When Franklin Roosevelt and the first New Deal Congress faced the question of how best to organize broadcasting on the public airwaves, they enacted the federal Communications Act of 1934. That law brought into the modern age the principle that had underpinned the "freedom of the press" protection in the first amendment to the Constitution: that a competitive and responsible media was essential to the healthy functioning of a democracy.

Though the airwaves belonged to the people, private owners would be allowed to broadcast on particular frequencies. Ownership would be diverse, competition would be encouraged and all who used the people's airwaves would be required to do so in the public interest.

John Nichols

November 24, 2006

When Franklin Roosevelt and the first New Deal Congress faced the question of how best to organize broadcasting on the public airwaves, they enacted the federal Communications Act of 1934. That law brought into the modern age the principle that had underpinned the “freedom of the press” protection in the first amendment to the Constitution: that a competitive and responsible media was essential to the healthy functioning of a democracy.

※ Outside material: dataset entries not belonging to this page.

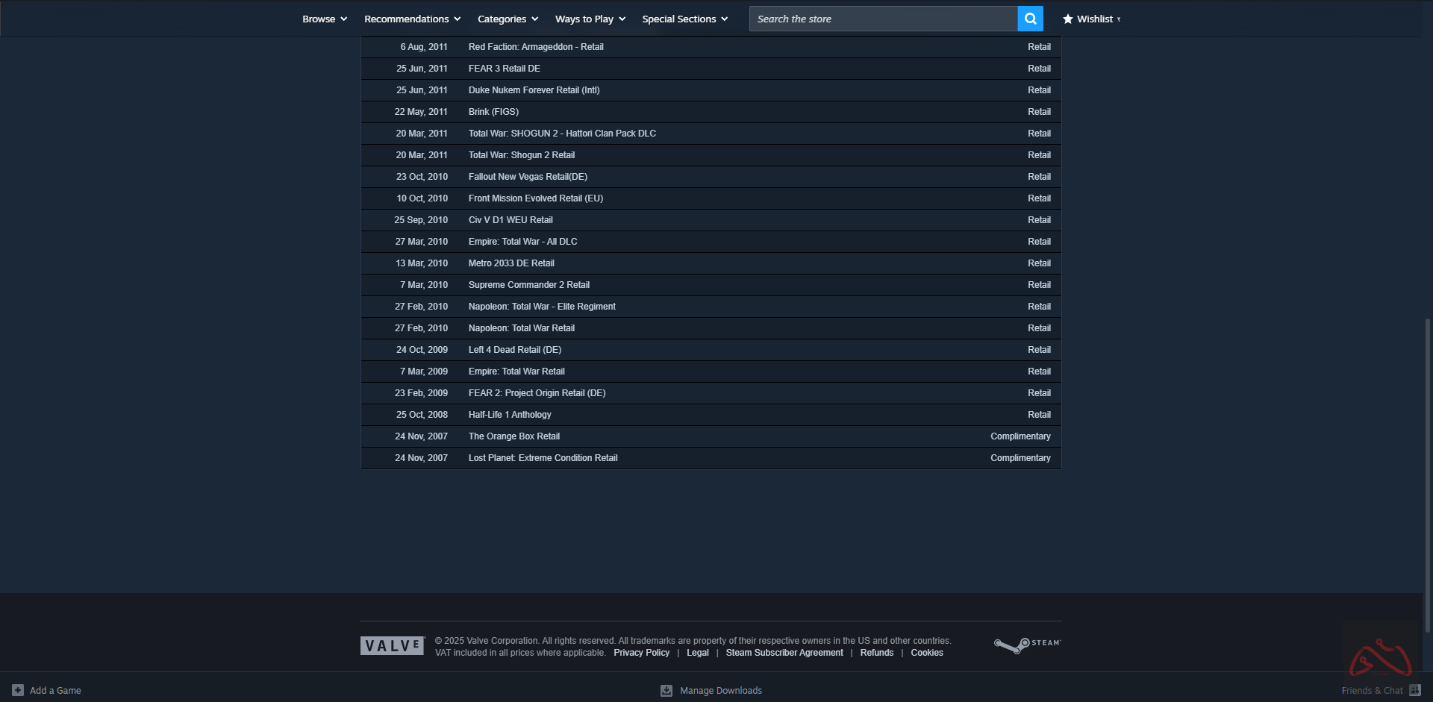Open the Friends & Chat icon
The width and height of the screenshot is (1433, 702).
pyautogui.click(x=1414, y=690)
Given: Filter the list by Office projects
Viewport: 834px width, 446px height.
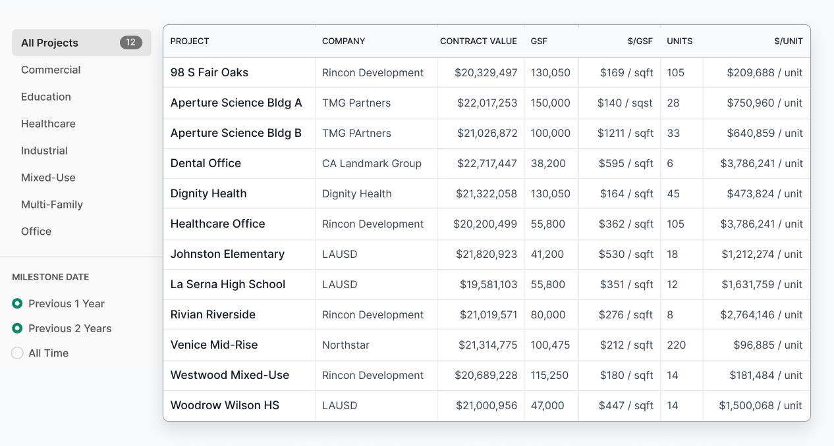Looking at the screenshot, I should pos(36,232).
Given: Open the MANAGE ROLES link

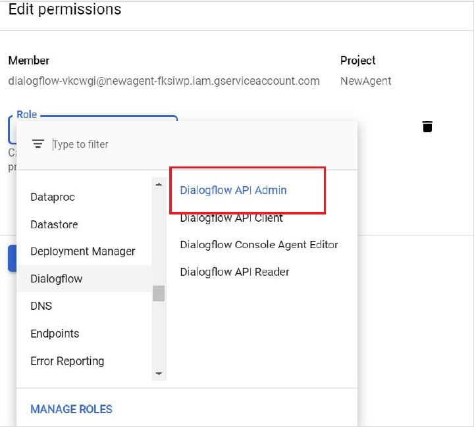Looking at the screenshot, I should click(71, 409).
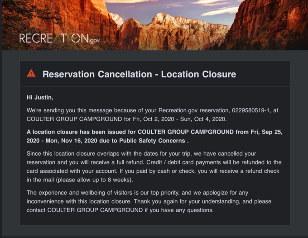This screenshot has height=238, width=308.
Task: Click reservation number 0229580519-1
Action: tap(250, 110)
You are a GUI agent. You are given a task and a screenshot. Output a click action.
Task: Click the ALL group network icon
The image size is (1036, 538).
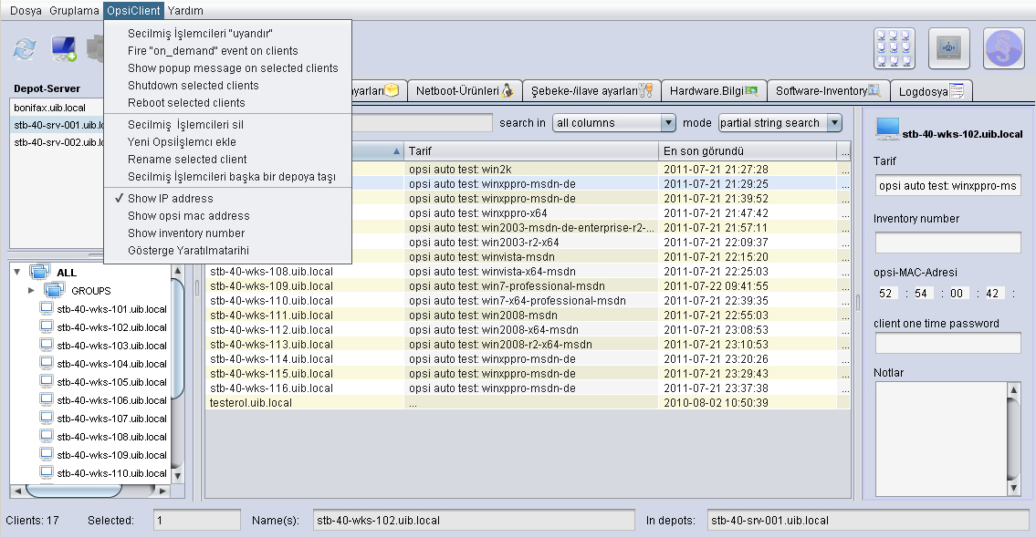[x=40, y=273]
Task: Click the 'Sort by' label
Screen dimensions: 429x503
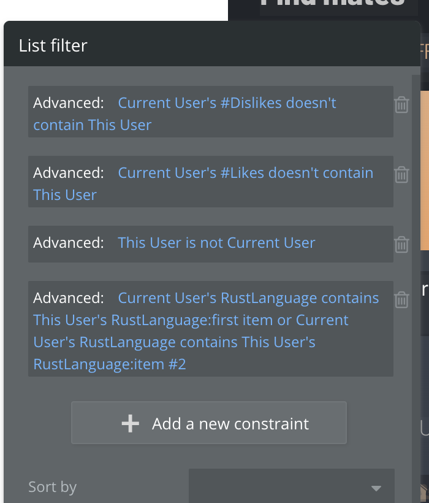Action: (52, 488)
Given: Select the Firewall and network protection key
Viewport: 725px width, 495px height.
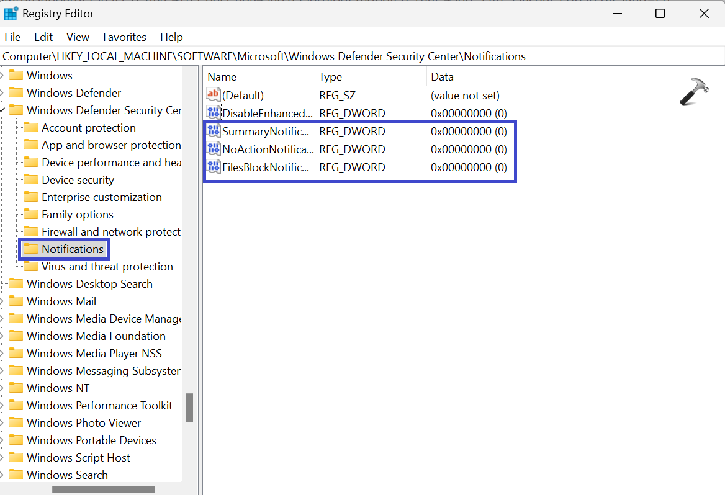Looking at the screenshot, I should [x=110, y=232].
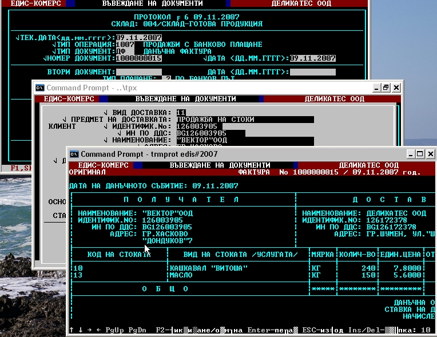
Task: Close the trmprot edis#2007 window
Action: tap(430, 154)
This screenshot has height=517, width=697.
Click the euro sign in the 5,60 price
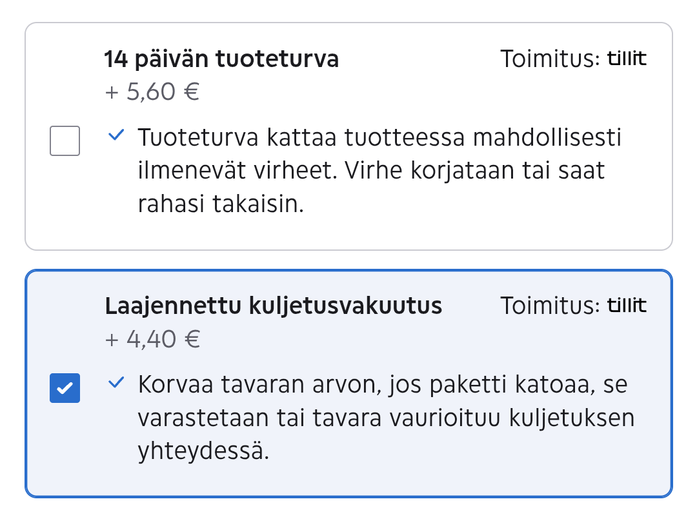pyautogui.click(x=190, y=92)
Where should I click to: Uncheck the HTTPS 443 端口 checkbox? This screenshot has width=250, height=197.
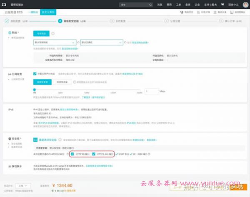click(94, 153)
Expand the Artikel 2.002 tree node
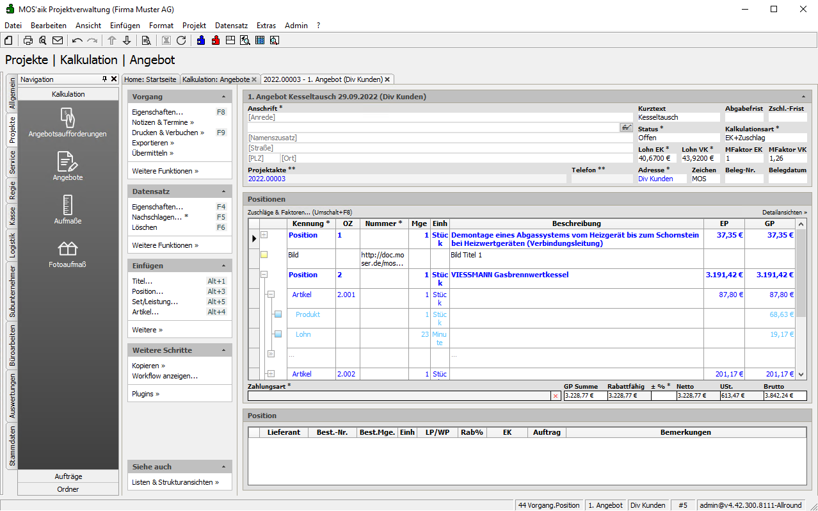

Though the airwaves belonged to the people, private owners would be allowed to broadcast on particular frequencies. Ownership would be diverse, competition would be encouraged and all who used the people’s airwaves would be required to do so in the public interest.

Over the ensuing decades, the radio and television airwaves have been colonized by ever more powerful corporate interests. Media conglomerates have used their economic power – a power obtained through their exploitation of the people’s airwaves – to hire lobbyists and secure ever more favorable federal rules and regulations. Slowly, the civic and democratic values that were intended to guide broadcasting have been replaced by commercial and entertainment values.

The duty to inform the public about the political processes of the Republic, which once was considered the essential responsibility of the recipient of a broadcast license, has been abandoned. The amount of news coverage of state and local elections is in decline, while television stations cede the political discussion to paid advertising.

How bad has the circumstance become?

In the month before this year’s mid-term elections, local television news viewers received dramatically more information about the candidates and their campaigns from paid political advertisements than from news coverage, a just-completed University of Wisconsin-Madison NewsLab study concludes.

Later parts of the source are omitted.